Kinly Grey
death dreams desire
14 August - 4 September 2021
This body of work is initiated in intuition, dreams, and memory. It experiments with art as a tool to aid existential inquiry. As an exhibition, it explores installation’s capacity to create spaces of contemplation.
In death, the neon’s diameter is the length I was at birth, as such, this work was initially developed as a portrait of myself in childhood, a reconciliation of my fraught relationship with my past and my body as a trans person. In considering the body as the parameter of existence, the work is influenced by Roman poet, Lucretius, who framed death as merely the dissolution of a temporary combination of atoms. The reflective yet void-like body of water beneath the neon acts formally like a window to the “other side”. In this way, the dissolution of the reflected circle symbolises a materialist return to the cosmic soup, to see death as a return to unknown and infinite possibilities, a liberation from birth, which renders us into a fixed medium of experience (the body).

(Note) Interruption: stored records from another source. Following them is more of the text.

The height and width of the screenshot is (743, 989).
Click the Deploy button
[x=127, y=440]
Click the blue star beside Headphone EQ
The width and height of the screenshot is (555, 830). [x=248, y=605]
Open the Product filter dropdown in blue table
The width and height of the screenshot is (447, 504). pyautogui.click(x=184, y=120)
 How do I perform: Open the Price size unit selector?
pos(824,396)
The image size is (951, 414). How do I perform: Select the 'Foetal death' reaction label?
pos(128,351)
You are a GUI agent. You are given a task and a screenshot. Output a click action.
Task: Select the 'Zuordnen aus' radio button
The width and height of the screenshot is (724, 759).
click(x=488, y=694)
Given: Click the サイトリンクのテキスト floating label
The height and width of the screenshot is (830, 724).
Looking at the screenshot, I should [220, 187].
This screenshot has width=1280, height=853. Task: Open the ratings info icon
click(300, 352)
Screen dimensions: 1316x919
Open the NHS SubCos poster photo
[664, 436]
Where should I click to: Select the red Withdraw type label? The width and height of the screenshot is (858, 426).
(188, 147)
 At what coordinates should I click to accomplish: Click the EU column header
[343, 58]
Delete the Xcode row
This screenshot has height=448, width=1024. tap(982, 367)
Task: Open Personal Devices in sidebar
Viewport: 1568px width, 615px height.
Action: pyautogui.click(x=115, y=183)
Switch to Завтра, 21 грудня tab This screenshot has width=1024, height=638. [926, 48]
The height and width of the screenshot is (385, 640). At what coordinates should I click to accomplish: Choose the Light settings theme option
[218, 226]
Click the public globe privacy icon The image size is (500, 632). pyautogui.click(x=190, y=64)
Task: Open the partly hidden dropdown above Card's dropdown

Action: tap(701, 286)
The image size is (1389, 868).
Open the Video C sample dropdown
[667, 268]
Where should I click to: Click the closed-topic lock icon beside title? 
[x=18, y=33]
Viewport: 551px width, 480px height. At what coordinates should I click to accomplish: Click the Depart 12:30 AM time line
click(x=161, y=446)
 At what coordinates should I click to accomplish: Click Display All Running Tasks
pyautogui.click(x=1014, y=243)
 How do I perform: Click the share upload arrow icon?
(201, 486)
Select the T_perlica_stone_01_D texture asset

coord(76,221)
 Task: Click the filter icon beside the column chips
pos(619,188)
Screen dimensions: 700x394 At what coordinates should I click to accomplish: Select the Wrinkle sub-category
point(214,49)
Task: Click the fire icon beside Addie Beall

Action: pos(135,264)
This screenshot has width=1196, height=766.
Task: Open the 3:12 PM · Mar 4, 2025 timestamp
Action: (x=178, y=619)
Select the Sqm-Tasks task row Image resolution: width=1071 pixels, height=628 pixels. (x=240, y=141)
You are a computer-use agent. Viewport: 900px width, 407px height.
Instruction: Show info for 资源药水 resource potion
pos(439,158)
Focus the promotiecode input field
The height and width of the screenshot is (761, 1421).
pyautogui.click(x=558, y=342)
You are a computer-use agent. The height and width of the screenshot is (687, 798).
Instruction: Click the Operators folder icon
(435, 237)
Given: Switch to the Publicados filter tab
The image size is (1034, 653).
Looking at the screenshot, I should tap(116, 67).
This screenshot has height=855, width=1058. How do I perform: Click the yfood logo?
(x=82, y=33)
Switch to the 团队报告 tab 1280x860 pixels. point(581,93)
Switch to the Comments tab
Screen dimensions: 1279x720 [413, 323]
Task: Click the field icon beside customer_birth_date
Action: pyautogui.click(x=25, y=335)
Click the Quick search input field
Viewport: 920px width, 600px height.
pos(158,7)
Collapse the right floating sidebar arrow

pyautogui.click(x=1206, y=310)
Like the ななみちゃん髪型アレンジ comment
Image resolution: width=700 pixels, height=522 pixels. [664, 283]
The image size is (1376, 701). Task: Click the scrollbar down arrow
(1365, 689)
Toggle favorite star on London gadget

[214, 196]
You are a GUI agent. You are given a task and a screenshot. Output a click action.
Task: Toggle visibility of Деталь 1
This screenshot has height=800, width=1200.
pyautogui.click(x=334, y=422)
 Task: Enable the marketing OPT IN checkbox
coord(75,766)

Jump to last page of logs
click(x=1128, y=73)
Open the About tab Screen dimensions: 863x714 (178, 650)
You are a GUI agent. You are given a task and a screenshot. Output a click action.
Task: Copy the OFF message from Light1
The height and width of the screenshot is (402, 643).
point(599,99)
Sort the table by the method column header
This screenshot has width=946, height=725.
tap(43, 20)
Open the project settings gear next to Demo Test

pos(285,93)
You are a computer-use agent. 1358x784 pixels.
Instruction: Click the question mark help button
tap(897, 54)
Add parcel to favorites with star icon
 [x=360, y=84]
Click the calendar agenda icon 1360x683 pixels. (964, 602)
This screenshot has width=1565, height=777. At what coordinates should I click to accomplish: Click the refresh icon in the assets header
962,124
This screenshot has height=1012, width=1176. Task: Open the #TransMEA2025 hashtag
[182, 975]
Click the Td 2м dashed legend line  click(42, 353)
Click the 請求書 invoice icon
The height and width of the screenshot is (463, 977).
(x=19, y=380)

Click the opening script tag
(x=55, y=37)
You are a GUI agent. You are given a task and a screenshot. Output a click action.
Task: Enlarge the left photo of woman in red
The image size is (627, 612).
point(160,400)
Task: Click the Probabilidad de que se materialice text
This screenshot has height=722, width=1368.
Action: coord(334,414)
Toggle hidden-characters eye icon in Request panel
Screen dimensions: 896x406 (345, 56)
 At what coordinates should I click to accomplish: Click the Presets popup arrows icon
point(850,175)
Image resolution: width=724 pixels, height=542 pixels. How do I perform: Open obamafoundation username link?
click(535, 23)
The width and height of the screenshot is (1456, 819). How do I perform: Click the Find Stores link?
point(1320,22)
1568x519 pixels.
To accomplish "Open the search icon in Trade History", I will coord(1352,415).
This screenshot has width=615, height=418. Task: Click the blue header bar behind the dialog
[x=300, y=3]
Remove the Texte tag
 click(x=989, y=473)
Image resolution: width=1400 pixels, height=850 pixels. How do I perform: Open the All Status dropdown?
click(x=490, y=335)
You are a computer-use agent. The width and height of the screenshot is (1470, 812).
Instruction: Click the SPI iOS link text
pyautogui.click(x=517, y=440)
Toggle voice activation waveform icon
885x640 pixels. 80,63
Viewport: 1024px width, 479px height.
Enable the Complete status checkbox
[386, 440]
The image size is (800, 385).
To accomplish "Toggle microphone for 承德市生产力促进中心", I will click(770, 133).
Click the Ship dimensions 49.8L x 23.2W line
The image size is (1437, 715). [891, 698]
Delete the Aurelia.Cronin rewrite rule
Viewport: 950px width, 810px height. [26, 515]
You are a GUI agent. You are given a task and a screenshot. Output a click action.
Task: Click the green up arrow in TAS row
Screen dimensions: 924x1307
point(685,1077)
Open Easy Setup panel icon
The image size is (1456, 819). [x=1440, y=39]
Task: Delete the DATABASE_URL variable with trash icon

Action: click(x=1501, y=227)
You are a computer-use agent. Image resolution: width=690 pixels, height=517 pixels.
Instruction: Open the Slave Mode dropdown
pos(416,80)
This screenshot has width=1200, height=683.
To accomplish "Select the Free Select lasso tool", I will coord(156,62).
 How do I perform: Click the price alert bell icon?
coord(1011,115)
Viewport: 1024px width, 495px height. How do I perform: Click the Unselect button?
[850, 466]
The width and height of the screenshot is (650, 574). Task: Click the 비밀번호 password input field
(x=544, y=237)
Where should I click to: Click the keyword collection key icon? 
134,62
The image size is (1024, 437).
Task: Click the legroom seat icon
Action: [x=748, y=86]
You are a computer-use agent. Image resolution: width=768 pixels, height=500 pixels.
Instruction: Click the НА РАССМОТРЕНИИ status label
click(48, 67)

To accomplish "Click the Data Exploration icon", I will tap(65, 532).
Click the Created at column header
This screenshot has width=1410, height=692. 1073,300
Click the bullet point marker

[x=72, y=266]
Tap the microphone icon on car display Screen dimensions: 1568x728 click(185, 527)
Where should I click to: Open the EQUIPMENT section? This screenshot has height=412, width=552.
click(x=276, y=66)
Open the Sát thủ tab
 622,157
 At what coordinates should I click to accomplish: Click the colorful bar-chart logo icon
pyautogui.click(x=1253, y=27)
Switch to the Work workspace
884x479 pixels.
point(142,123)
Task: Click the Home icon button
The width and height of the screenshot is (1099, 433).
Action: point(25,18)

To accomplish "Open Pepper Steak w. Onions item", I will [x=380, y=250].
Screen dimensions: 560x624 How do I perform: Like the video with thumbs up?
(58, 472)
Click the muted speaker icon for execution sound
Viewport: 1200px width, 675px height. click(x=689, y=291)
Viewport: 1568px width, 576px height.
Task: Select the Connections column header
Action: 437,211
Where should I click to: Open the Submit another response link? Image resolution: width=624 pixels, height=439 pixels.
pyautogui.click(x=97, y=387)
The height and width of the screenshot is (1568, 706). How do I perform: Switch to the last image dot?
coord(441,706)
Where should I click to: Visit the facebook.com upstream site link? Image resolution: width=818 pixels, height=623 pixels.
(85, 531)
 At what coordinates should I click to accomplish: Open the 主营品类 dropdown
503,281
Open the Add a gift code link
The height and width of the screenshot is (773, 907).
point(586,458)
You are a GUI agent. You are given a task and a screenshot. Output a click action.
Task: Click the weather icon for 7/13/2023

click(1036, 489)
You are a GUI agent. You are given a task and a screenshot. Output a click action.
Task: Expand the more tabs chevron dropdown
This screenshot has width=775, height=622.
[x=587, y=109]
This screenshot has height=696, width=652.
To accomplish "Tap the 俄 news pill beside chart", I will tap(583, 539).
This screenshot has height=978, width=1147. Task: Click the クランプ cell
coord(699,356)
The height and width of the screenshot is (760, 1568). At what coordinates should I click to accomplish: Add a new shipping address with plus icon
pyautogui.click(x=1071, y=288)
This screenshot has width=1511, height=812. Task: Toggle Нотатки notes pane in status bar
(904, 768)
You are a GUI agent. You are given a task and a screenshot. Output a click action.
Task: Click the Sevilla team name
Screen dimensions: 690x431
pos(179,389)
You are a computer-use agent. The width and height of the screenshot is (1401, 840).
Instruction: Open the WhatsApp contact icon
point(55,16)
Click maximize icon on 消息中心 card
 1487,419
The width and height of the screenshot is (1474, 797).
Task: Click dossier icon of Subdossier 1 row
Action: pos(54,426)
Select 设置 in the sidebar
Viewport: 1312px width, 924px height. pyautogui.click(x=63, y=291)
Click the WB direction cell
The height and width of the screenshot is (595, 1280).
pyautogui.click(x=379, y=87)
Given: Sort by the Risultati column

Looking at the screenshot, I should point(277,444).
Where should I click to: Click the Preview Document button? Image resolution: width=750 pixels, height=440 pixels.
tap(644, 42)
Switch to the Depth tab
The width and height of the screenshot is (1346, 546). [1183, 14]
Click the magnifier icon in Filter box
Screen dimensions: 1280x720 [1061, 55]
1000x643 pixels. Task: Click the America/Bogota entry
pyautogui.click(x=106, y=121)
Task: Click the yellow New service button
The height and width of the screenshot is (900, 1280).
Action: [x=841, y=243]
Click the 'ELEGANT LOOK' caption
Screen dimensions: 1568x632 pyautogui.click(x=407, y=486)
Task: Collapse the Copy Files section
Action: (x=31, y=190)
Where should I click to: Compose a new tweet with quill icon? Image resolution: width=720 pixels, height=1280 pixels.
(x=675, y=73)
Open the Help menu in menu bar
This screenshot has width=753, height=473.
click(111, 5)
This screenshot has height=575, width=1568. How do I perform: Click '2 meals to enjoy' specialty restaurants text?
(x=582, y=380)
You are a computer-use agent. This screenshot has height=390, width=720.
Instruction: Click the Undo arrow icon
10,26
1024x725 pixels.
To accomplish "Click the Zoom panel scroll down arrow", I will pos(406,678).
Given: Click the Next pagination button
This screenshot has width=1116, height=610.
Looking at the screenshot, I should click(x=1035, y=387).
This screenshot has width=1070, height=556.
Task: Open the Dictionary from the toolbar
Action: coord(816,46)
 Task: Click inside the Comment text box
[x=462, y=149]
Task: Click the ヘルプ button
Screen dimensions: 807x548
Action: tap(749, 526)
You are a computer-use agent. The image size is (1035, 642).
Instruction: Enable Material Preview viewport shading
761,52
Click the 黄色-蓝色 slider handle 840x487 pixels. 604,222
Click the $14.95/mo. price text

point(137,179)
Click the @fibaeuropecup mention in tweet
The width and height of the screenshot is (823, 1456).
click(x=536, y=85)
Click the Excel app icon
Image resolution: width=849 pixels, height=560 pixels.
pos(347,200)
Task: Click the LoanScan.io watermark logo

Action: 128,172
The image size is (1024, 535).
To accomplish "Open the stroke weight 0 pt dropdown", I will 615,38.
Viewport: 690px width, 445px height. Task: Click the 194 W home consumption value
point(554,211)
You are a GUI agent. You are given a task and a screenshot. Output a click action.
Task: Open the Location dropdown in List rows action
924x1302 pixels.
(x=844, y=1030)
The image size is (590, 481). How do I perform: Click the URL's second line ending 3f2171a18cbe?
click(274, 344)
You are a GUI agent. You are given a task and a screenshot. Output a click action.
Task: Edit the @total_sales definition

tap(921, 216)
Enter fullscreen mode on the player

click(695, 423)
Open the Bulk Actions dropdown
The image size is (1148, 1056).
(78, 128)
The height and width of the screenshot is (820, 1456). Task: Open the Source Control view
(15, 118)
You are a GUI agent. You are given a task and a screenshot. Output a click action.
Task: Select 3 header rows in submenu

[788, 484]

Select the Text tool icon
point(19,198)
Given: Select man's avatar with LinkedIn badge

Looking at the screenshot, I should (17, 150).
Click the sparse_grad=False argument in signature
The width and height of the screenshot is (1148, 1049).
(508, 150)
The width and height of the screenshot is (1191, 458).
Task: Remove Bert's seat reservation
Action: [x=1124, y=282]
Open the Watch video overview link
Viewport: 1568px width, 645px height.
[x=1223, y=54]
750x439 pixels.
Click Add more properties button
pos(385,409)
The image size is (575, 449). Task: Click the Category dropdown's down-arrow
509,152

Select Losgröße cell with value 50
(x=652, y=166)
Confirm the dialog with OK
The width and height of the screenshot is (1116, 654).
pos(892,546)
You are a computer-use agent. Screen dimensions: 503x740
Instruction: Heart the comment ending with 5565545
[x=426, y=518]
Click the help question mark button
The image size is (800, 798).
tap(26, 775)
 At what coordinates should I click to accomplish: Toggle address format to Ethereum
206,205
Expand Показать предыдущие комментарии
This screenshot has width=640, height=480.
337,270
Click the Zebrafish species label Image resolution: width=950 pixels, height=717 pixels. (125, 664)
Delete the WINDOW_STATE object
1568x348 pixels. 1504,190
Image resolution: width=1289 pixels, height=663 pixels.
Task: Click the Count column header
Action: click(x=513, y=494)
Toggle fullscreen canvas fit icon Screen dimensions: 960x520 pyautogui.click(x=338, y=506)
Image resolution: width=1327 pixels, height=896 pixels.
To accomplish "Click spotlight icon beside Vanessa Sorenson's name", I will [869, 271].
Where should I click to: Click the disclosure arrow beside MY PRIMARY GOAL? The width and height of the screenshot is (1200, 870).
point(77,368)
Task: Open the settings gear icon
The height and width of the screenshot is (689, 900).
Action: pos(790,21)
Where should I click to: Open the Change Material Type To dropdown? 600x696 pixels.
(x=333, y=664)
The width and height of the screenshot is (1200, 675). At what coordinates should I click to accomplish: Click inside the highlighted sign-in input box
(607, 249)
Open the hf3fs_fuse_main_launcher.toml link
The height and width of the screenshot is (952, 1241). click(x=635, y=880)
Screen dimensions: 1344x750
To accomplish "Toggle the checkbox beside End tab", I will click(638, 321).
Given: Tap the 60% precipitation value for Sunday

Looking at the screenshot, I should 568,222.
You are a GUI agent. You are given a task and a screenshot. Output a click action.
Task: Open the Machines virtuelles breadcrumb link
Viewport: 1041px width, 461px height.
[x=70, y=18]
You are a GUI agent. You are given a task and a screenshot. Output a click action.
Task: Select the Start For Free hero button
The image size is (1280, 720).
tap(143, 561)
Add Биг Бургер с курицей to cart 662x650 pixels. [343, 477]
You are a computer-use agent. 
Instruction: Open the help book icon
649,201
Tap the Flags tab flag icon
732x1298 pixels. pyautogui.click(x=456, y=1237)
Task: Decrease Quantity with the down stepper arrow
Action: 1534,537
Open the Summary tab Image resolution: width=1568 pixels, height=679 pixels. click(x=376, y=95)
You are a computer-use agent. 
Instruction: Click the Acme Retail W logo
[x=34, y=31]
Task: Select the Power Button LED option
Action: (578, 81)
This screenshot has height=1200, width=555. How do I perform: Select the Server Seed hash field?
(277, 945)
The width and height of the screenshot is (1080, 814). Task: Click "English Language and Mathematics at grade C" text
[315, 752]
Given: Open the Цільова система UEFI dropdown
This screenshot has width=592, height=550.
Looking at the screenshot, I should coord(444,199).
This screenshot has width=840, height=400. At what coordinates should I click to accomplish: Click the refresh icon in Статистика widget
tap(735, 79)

dreams is inspired by a dream I had in which I learnt to not fear death. I was in a large bowl filled with glowing dots, above me a sky mirrored the same so that I lost all sense of direction. Eventually I lost all sense of self and became part of the landscape. It was immensely peaceful. With visual similarities to an areal view of a city at night, stars and galaxies, and glowing plankton along a beach, ‘dreams’ is a landscape that retains an ambiguous scale. In shifting the sand, the audience imprint themselves in the landscape.
Inspired by Gabriel’s horn, desire symbolises a meeting place of the divine and the finite. The equal sized “bell” ends of the sculpture are construed in their shadows, one eclipsing the other, while the tiniest dents and curves of the brass surface extrapolate into majestic rings. Combining tradition with cosmology, this work frames desire as the common denominator in the pursuit of meaning.